Тоже и за спиной Хромого через перила крылечные иногда перелезают, лазил и Шухов. А сегодня при заве не перелезешь — съездит по салазкам, пожалуй, так, что в санчасть потащишься.
Скорей, скорей к крыльцу, средь чёрных всех одинаковых бушлатов дознаться во теми, здесь ли ещё 104-я.
А тут как раз поднапёрли, поднапёрли бригады (деваться некуда — уж отбой скоро!) и как на крепость лезут — одну, вторую, третью, четвёртую ступеньку взяли, ввалили на крыльцо!
— Стой, …яди! — Хромой орёт и палку поднял на передних. — Осади! Сейчас кому-то …бальник расквашу!
— Да мы при чём? — передние орут. — Сзади толкают!
Сзади-то сзади, это верно, толкачи, но и передние не шибко противятся, думают в столовую влететь.
Тогда Хромой перехватил свой посох поперёк грудей, как шлагбаум закрытый, да изо всей прыти как кинется на передних! И помощник Хромого, шестёрка, тоже за тот посох схватился, и завстоловой сам не побрезговал руки марать — тоже.

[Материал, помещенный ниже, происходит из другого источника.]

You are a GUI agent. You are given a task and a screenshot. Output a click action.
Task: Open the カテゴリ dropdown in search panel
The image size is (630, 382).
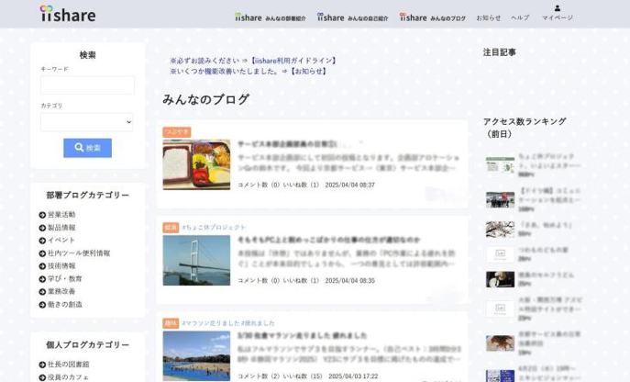87,122
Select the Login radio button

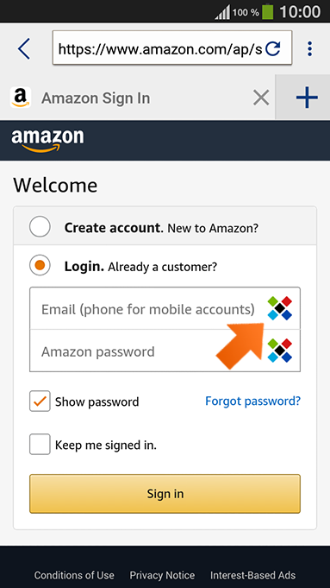40,265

Двинули они круто, а силы у них немерянные, мясо едят, — отпятили! Сверху вниз опрокинули передних на задних, на задних, прямо повалили, как снопы.
— Хромой грёбаный… в лоб тебя драть!.. — кричат из толпы, но скрываясь. Остальные упали молча, подымаются молча, поживей, пока их не затоптали.
Очистили ступеньки. Завстоловой отошёл по крыльцу, а Хромой на ступеньке верхней стоит и учит:
— По пять разбираться, головы бараньи, сколько раз вам говорить?! Когда нужно, тогда и пущу!
Углядел Шухов перед самым крыльцом вроде Сеньки Клевшина голову, обрадовался жутко, давай скорее локтями туда пробиваться. Спины сдвинули — ну, нет сил, не пробьёшься.
— Двадцать седьмая! — Хромой кричит. — Проходи!
Выскочила 27-я по ступенькам да скорей к дверям. А за ней опять попёрлись все по ступенькам, и задние прут. И Шухов тоже прёт силодёром. Крыльцо трясут, фонарь над крыльцом повизгивает.
— Опять, падлы? — Хромой ярится. Да палкой, палкой кого-то по плечам, по спине, да спихивает, спихивает одних на других.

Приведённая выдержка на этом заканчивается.